(Extracted records)
□ □ □

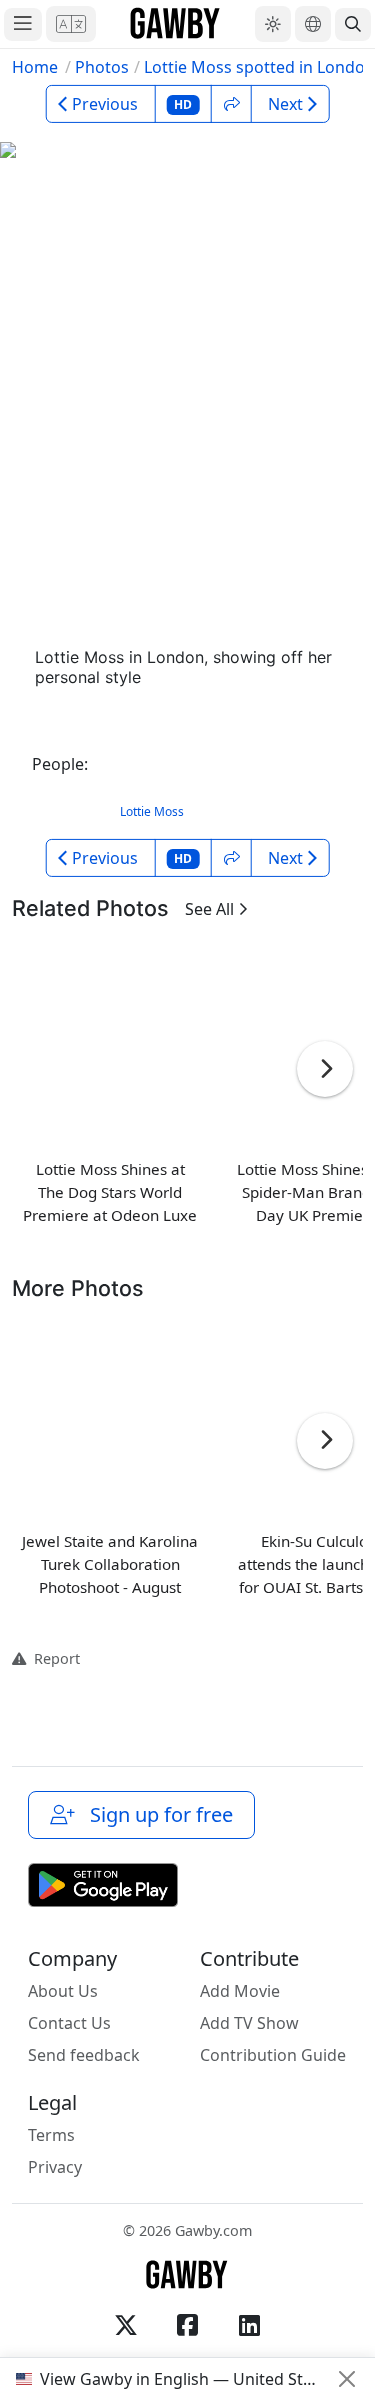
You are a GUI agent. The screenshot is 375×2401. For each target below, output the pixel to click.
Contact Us (69, 2023)
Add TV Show (249, 2023)
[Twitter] (126, 2325)
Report (53, 1658)
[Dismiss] (347, 2379)
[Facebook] (188, 2325)
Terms (51, 2135)
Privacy (55, 2167)
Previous (105, 104)
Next (285, 104)
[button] (71, 24)
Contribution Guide (273, 2055)
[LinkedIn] (250, 2325)
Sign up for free (156, 1814)
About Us (63, 1991)
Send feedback (84, 2055)
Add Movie (240, 1991)
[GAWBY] (175, 24)
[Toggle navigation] (23, 24)
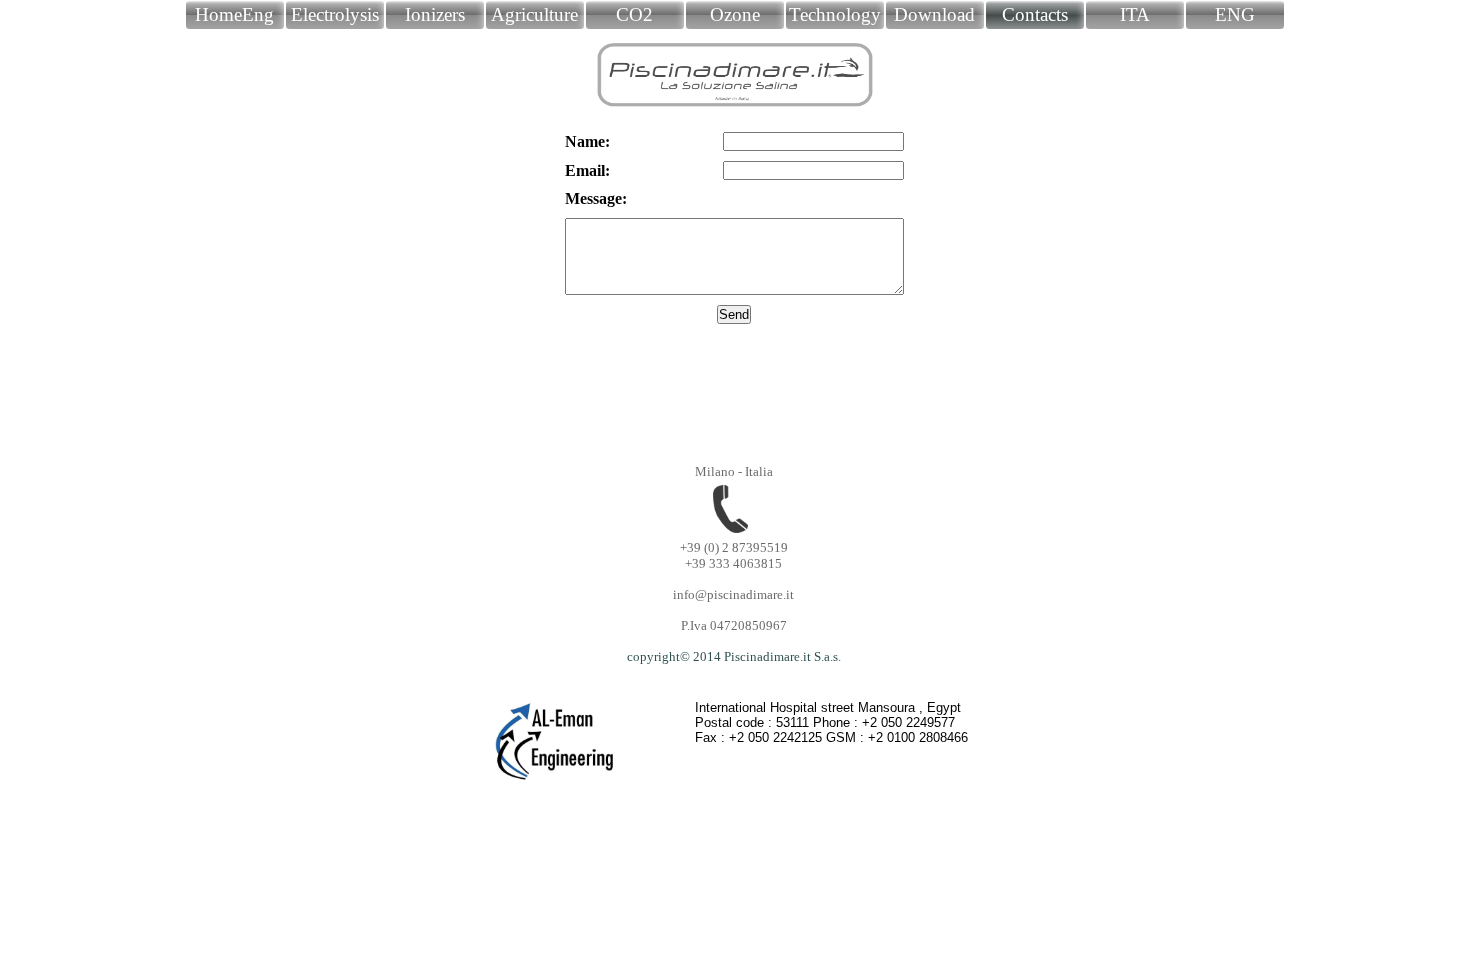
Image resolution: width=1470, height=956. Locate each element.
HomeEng (234, 14)
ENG (1235, 14)
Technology (835, 14)
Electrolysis (335, 14)
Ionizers (435, 14)
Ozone (735, 14)
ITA (1135, 14)
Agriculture (534, 14)
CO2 (634, 14)
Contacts (1035, 14)
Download (934, 14)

□ □ □

• **What is expected**: Leave the pictures out and print the records above exactly as they stand.

• **Expected answer**:
You are a GUI agent. The screenshot is 375×2401. For each target below, output the pixel to click.
Contact Us (69, 2023)
Add TV Show (249, 2023)
[Twitter] (126, 2325)
Report (53, 1658)
[Dismiss] (347, 2379)
[Facebook] (188, 2325)
Terms (51, 2135)
Privacy (55, 2167)
Previous (105, 104)
Next (285, 104)
[button] (71, 24)
Contribution Guide (273, 2055)
[LinkedIn] (250, 2325)
Sign up for free (156, 1814)
About Us (63, 1991)
Send feedback (84, 2055)
Add Movie (240, 1991)
[GAWBY] (175, 24)
[Toggle navigation] (23, 24)
Image resolution: width=1470, height=956. Locate each element.
HomeEng (234, 14)
ENG (1235, 14)
Technology (835, 14)
Electrolysis (335, 14)
Ionizers (435, 14)
Ozone (735, 14)
ITA (1135, 14)
Agriculture (534, 14)
CO2 (634, 14)
Contacts (1035, 14)
Download (934, 14)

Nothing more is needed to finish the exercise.